The remaining things to cover after #890:

  • [x] git range-diff
  • [x] git rebase -i master, git rebase -i $(git merge-base HEAD master)
  • [ ] Possibly instructions for doing this in a GUI? We'd need some way to pick a specific gui, maybe it would be better to point to existing links on the internet.
  • [ ] git aliases; @camelid suggested git pushf for git push --force-with-lease
  • [ ] Maybe git add -p, git checkout -p, git checkout <commit-ish>? I use these a lot but they're not required, just helpful.
  • [x] Talk about submodules

jyn514 avatar Sep 30 '20 14:09 jyn514

git aliases; @camelid suggested git pushf for git push --force-with-lease

I personally use ohmyzsh's git plugin, which basically has all the aliases I need, and much more. (Actually it has too many aliases, it's ridiculous.) For example, git push --force-with-lease is gpf. It often reduces git commands to just 3, or rarely 4 letters

LeSeulArtichaut avatar Oct 03 '20 21:10 LeSeulArtichaut

git range-diff

This one is mostly useful for reviewers, I don't think it should be a priority in the guide, I'm even unsure it should be there at all. It is definitely useful, but I think we shouldn't "spam" readers with a lot of commands they won't need, so they can focus on the ones that actually matter. Only my opinion though.

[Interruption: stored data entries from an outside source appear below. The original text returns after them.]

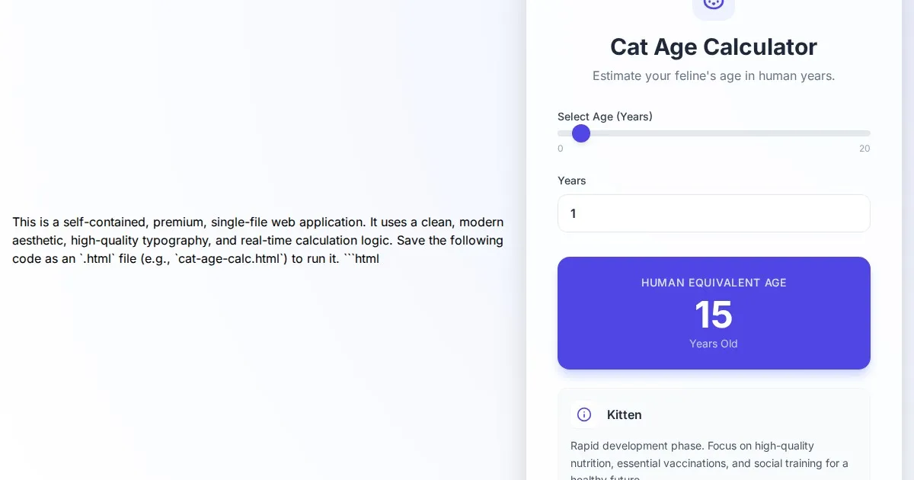
Task: Click the Cat Age Calculator heading
Action: click(714, 47)
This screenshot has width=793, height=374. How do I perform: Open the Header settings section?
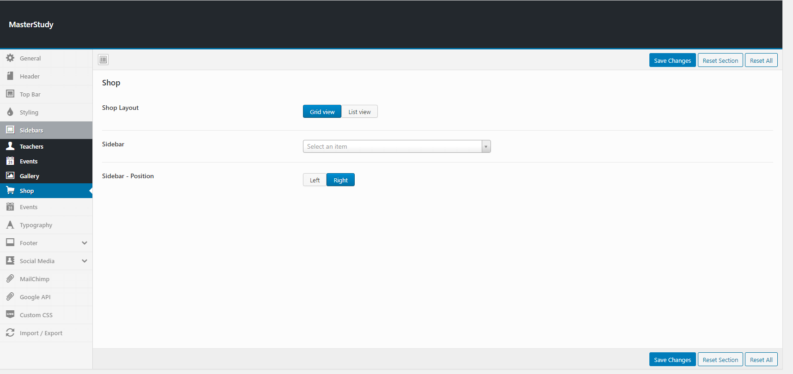click(30, 76)
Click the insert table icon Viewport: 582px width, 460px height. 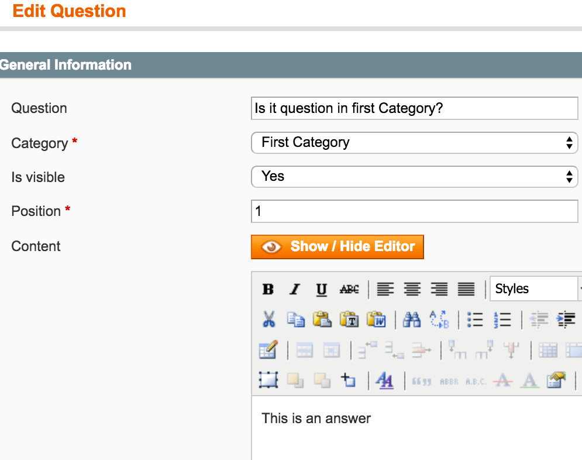point(268,350)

Possibly instructions for doing this in a GUI? We'd need some way to pick a specific gui, maybe it would be better to point to existing links on the internet.

I don't think we should pick a GUI and do a "tutorial" for that GUI. I think what we should do is maybe list a few popular GUIs that exist (GitKraken, SourceTree...?) or just throw this list that exists on git-scm.com. GUIs are designed to be intuitive so I don't think we should have to add more than that.

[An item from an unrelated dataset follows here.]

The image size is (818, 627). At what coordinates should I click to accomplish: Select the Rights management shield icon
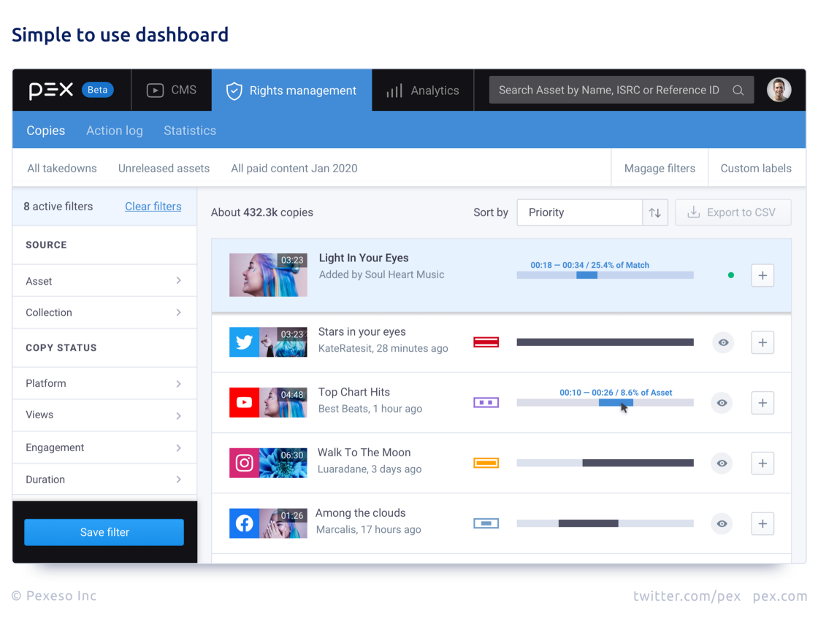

Maybe git add -p, git checkout -p, git checkout <commit-ish>? I use these a lot but they're not required, just helpful.

I like these a lot too, but I don't think they deserve a lot of attention. Basically saying "oh git add -p lets you stage your changes interactively would be enough.

Talk about submodules

Definitely required here. Subodules were the most confusing thing that existed in the rust repository. I had those weird one-line files that git showed as modified but I didn't modify, and guess what, those files don't even exist!

LeSeulArtichaut avatar Oct 03 '20 21:10 LeSeulArtichaut

This one is mostly useful for reviewers

Right, I was imagining a separate 'git for reviewers' section, maybe even on a separate page so they're easy to distinguish.

Talk about submodules

Definitely required here. Subodules were the most confusing thing that existed in the rust repository.

Yeah ... I still have a ton of trouble with submodules. There are long term plans to move to git subtree but I think it's blocked on upstream bugs: https://github.com/rust-lang/rust/issues/70651

jyn514 avatar Oct 03 '20 22:10 jyn514

Started writing about submodules

LeSeulArtichaut avatar Oct 07 '20 15:10 LeSeulArtichaut

I think at this point git.html is complete enough we can close this tracking issue and open individual issues for anything that's missing.